We begin by denaturing the DNA. We add random primers to this mix, as it cools, the primers can hybridize to the ssDNA. Polymerase is then added to the mixture. It can “roll” around the plasmid many times, starting from everywhere a primer has bound. This leads to massive amplification of the plasmid. The end result is a branched mess of DNA where the plasmid is now in linear form, with many copies concatenated together. A restriction digest can be used to chop up the mix into individual copies of our original plasmid.

Materials

  1. A colony of cells containing your circular DNA of choice
  2. Templiphi manual – find this on the side of the refrigerator named – “Marilla”
  3. The Templiphi reagents – find these in the SMUG section of the –80C. They are kept in a small box labeled, surprisingly, Templiphi reagents.
  4. One sterile toothpick for each plasmid you want to use.
  5. Some small PCR tubes.
  6. Ice box to keep Templiphi reagents as cold as possible for as long as possible.

Method

Steps 1-8 can be done in about an hour. The protocol normally requires an overnight step and about 20 mins of work the next morning. At a squeeze, you could get it all done in a day if you have to (shorten the incubation step to 5-6 hours).

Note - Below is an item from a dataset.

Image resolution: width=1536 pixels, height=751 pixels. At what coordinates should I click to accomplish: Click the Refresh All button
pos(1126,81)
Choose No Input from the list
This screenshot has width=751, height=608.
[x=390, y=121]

  1. Take part of one colony using the toothpick. It’s important that you get as little as possible in order to get the greatest amplification in the end, non-intuitive. Basically, if you have too much of your sample, it will compete with the enzymes you’ll use and you’ll get a lower yield.
  2. Add this part of a colony to 100uL of water in a PCR tube and mix gently with the toothpick.
  3. Do a serial dilution by adding 1uL from this mixture to 4uL of water in a second PCR tube. Add one 1uL of this mixture to another PCR tube containing 4uL of water. I’ll confirm the success of these dilution levels later.
  4. Add 5uL of sample buffer (white cap) to each of the above PCR tubes (we’ll do the experiment at three different dilutions to make sure we get one that works well). You will have to thaw the buffer.
  5. Heat these samples at 95C for 3mins. This denatures the DNA.
  6. Add one 5uL aliquot of reaction buffer (blue cap) to a master mix in a PCR tube for each sample PCR tube you have. Add 0.2uL of enzyme mix to the master mix. You need to use this the same day you make it.
  7. Add 5uL of this mix to each of the sample PCR tubes once they have cooled down.
  8. Put the (labeled) PCR tubes in the 30C room overnight.
  9. To finish the reaction you need to inactivate the enzymes – heat the PCR tubes at 65C for ten minutes.
  10. Allow them to cool to 4C and store as you would the results of a mini-prep.
  11. If you are following the manual protocol, you can ignore the steps referring to cycle sequencing.